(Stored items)

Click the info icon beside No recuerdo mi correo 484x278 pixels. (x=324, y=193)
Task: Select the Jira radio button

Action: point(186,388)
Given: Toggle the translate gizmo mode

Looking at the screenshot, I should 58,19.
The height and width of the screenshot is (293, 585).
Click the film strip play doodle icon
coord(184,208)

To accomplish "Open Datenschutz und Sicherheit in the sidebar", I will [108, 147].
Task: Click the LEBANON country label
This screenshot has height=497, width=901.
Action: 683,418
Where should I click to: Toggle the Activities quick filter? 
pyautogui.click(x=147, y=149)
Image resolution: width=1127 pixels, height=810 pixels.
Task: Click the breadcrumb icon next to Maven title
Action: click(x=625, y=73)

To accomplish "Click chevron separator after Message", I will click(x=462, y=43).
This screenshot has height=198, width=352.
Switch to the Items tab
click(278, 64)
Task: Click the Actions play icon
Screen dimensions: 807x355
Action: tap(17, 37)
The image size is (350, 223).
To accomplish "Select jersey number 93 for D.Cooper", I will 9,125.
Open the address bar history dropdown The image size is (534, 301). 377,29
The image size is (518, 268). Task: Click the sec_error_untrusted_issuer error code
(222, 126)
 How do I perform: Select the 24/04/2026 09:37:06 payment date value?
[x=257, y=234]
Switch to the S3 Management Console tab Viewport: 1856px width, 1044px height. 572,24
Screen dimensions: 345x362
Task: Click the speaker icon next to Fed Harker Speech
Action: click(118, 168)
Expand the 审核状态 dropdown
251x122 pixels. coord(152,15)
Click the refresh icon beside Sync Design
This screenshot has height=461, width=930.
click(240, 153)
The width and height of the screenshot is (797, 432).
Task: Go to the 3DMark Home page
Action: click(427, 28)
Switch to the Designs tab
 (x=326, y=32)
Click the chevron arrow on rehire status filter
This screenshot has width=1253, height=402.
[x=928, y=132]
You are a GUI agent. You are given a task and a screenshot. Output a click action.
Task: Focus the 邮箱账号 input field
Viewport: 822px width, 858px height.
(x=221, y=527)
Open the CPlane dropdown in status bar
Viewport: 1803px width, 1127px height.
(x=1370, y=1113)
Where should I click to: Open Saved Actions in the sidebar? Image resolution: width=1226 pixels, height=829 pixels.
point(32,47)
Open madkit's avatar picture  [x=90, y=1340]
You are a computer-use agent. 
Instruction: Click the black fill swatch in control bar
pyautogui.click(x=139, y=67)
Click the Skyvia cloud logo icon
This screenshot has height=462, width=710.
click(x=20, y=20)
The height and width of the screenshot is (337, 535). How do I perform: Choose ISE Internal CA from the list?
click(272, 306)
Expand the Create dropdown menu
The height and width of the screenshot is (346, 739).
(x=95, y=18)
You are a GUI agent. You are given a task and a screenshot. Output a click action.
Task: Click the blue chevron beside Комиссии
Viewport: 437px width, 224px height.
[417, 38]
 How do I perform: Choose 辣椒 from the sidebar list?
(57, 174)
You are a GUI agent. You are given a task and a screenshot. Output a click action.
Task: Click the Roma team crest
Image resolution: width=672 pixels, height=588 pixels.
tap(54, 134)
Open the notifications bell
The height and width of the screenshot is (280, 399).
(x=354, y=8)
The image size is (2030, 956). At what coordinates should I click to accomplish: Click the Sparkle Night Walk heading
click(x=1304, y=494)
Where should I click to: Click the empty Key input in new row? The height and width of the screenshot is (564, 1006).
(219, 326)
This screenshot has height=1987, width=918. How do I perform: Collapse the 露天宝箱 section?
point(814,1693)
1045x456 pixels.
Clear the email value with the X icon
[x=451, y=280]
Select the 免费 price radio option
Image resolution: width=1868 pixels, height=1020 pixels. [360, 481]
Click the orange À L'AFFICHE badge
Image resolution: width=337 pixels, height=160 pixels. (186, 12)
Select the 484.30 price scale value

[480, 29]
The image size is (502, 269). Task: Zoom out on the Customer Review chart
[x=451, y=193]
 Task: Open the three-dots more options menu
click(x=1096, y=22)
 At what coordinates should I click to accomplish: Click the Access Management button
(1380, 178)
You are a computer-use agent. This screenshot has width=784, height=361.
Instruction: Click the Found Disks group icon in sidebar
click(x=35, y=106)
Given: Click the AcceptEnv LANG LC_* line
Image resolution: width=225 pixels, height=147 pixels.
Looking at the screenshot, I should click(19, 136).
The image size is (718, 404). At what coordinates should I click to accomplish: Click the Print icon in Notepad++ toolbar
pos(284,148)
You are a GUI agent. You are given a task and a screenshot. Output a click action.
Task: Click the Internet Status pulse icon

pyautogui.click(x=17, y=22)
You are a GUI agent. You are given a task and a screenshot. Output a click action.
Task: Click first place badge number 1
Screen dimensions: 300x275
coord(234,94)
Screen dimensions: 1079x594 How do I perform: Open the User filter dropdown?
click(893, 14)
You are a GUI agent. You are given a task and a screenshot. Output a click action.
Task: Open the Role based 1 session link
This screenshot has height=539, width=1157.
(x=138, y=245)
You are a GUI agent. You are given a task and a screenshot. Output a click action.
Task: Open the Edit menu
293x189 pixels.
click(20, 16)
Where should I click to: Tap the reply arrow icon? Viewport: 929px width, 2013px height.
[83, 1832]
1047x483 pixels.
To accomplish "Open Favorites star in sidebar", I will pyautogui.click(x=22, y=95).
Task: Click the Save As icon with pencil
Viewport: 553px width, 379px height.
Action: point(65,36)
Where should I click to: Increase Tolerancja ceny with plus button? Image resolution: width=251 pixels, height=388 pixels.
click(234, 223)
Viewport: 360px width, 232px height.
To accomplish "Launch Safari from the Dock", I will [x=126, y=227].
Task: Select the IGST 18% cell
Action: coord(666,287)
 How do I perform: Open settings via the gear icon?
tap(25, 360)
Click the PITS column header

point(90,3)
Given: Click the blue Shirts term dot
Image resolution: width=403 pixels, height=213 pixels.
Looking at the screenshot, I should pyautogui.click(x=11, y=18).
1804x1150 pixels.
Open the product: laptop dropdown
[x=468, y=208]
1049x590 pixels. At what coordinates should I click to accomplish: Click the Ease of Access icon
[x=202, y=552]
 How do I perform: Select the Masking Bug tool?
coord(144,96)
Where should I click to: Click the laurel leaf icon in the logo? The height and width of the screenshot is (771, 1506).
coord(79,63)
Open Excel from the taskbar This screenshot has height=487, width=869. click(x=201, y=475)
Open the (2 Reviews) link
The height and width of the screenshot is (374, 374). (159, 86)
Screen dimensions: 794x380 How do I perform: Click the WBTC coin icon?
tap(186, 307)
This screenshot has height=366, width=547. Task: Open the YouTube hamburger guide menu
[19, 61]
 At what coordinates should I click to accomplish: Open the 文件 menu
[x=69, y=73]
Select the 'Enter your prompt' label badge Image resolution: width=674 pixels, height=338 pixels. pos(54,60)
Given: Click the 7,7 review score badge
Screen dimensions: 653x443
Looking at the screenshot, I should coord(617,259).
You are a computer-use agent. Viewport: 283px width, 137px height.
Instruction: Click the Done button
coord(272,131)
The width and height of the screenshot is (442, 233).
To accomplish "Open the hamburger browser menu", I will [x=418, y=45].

* EXERCISE DIRECTIONS: Could you transcribe every one of the lines above without changing a single character?

* RESULT OF THIS TASK:
Click the info icon beside No recuerdo mi correo 484x278 pixels. (x=324, y=193)
Task: Select the Jira radio button

Action: point(186,388)
Given: Toggle the translate gizmo mode

Looking at the screenshot, I should 58,19.
The height and width of the screenshot is (293, 585).
Click the film strip play doodle icon
coord(184,208)

To accomplish "Open Datenschutz und Sicherheit in the sidebar", I will [108, 147].
Task: Click the LEBANON country label
This screenshot has height=497, width=901.
Action: 683,418
Where should I click to: Toggle the Activities quick filter? 
pyautogui.click(x=147, y=149)
Image resolution: width=1127 pixels, height=810 pixels.
Task: Click the breadcrumb icon next to Maven title
Action: click(x=625, y=73)

To accomplish "Click chevron separator after Message", I will click(x=462, y=43).
This screenshot has height=198, width=352.
Switch to the Items tab
click(278, 64)
Task: Click the Actions play icon
Screen dimensions: 807x355
Action: tap(17, 37)
The image size is (350, 223).
To accomplish "Select jersey number 93 for D.Cooper", I will 9,125.
Open the address bar history dropdown The image size is (534, 301). 377,29
The image size is (518, 268). Task: Click the sec_error_untrusted_issuer error code
(222, 126)
 How do I perform: Select the 24/04/2026 09:37:06 payment date value?
[x=257, y=234]
Switch to the S3 Management Console tab Viewport: 1856px width, 1044px height. 572,24
Screen dimensions: 345x362
Task: Click the speaker icon next to Fed Harker Speech
Action: click(118, 168)
Expand the 审核状态 dropdown
251x122 pixels. coord(152,15)
Click the refresh icon beside Sync Design
This screenshot has height=461, width=930.
click(240, 153)
The width and height of the screenshot is (797, 432).
Task: Go to the 3DMark Home page
Action: click(427, 28)
Switch to the Designs tab
 (x=326, y=32)
Click the chevron arrow on rehire status filter
This screenshot has width=1253, height=402.
[x=928, y=132]
You are a GUI agent. You are given a task and a screenshot. Output a click action.
Task: Focus the 邮箱账号 input field
Viewport: 822px width, 858px height.
(x=221, y=527)
Open the CPlane dropdown in status bar
Viewport: 1803px width, 1127px height.
(x=1370, y=1113)
Where should I click to: Open Saved Actions in the sidebar? Image resolution: width=1226 pixels, height=829 pixels.
point(32,47)
Open madkit's avatar picture  [x=90, y=1340]
You are a computer-use agent. 
Instruction: Click the black fill swatch in control bar
pyautogui.click(x=139, y=67)
Click the Skyvia cloud logo icon
This screenshot has height=462, width=710.
click(x=20, y=20)
The height and width of the screenshot is (337, 535). How do I perform: Choose ISE Internal CA from the list?
click(272, 306)
Expand the Create dropdown menu
The height and width of the screenshot is (346, 739).
(x=95, y=18)
You are a GUI agent. You are given a task and a screenshot. Output a click action.
Task: Click the blue chevron beside Комиссии
Viewport: 437px width, 224px height.
[417, 38]
 How do I perform: Choose 辣椒 from the sidebar list?
(57, 174)
You are a GUI agent. You are given a task and a screenshot. Output a click action.
Task: Click the Roma team crest
Image resolution: width=672 pixels, height=588 pixels.
tap(54, 134)
Open the notifications bell
The height and width of the screenshot is (280, 399).
(x=354, y=8)
The image size is (2030, 956). At what coordinates should I click to accomplish: Click the Sparkle Night Walk heading
click(x=1304, y=494)
Where should I click to: Click the empty Key input in new row? The height and width of the screenshot is (564, 1006).
(219, 326)
This screenshot has height=1987, width=918. How do I perform: Collapse the 露天宝箱 section?
point(814,1693)
1045x456 pixels.
Clear the email value with the X icon
[x=451, y=280]
Select the 免费 price radio option
Image resolution: width=1868 pixels, height=1020 pixels. [360, 481]
Click the orange À L'AFFICHE badge
Image resolution: width=337 pixels, height=160 pixels. (186, 12)
Select the 484.30 price scale value

[480, 29]
The image size is (502, 269). Task: Zoom out on the Customer Review chart
[x=451, y=193]
 Task: Open the three-dots more options menu
click(x=1096, y=22)
 At what coordinates should I click to accomplish: Click the Access Management button
(1380, 178)
You are a computer-use agent. This screenshot has width=784, height=361.
Instruction: Click the Found Disks group icon in sidebar
click(x=35, y=106)
Given: Click the AcceptEnv LANG LC_* line
Image resolution: width=225 pixels, height=147 pixels.
Looking at the screenshot, I should click(19, 136).
The image size is (718, 404). At what coordinates should I click to accomplish: Click the Print icon in Notepad++ toolbar
pos(284,148)
You are a GUI agent. You are given a task and a screenshot. Output a click action.
Task: Click the Internet Status pulse icon

pyautogui.click(x=17, y=22)
You are a GUI agent. You are given a task and a screenshot. Output a click action.
Task: Click first place badge number 1
Screen dimensions: 300x275
coord(234,94)
Screen dimensions: 1079x594 How do I perform: Open the User filter dropdown?
click(893, 14)
You are a GUI agent. You are given a task and a screenshot. Output a click action.
Task: Open the Role based 1 session link
This screenshot has height=539, width=1157.
(x=138, y=245)
You are a GUI agent. You are given a task and a screenshot. Output a click action.
Task: Open the Edit menu
293x189 pixels.
click(20, 16)
Where should I click to: Tap the reply arrow icon? Viewport: 929px width, 2013px height.
[83, 1832]
1047x483 pixels.
To accomplish "Open Favorites star in sidebar", I will pyautogui.click(x=22, y=95).
Task: Click the Save As icon with pencil
Viewport: 553px width, 379px height.
Action: point(65,36)
Where should I click to: Increase Tolerancja ceny with plus button? Image resolution: width=251 pixels, height=388 pixels.
click(234, 223)
Viewport: 360px width, 232px height.
To accomplish "Launch Safari from the Dock", I will [x=126, y=227].
Task: Select the IGST 18% cell
Action: coord(666,287)
 How do I perform: Open settings via the gear icon?
tap(25, 360)
Click the PITS column header

point(90,3)
Given: Click the blue Shirts term dot
Image resolution: width=403 pixels, height=213 pixels.
Looking at the screenshot, I should pyautogui.click(x=11, y=18).
1804x1150 pixels.
Open the product: laptop dropdown
[x=468, y=208]
1049x590 pixels. At what coordinates should I click to accomplish: Click the Ease of Access icon
[x=202, y=552]
 How do I perform: Select the Masking Bug tool?
coord(144,96)
Where should I click to: Click the laurel leaf icon in the logo? The height and width of the screenshot is (771, 1506).
coord(79,63)
Open Excel from the taskbar This screenshot has height=487, width=869. click(x=201, y=475)
Open the (2 Reviews) link
The height and width of the screenshot is (374, 374). (159, 86)
Screen dimensions: 794x380 How do I perform: Click the WBTC coin icon?
tap(186, 307)
This screenshot has height=366, width=547. Task: Open the YouTube hamburger guide menu
[19, 61]
 At what coordinates should I click to accomplish: Open the 文件 menu
[x=69, y=73]
Select the 'Enter your prompt' label badge Image resolution: width=674 pixels, height=338 pixels. pos(54,60)
Given: Click the 7,7 review score badge
Screen dimensions: 653x443
Looking at the screenshot, I should coord(617,259).
You are a computer-use agent. Viewport: 283px width, 137px height.
Instruction: Click the Done button
coord(272,131)
The width and height of the screenshot is (442, 233).
To accomplish "Open the hamburger browser menu", I will [x=418, y=45].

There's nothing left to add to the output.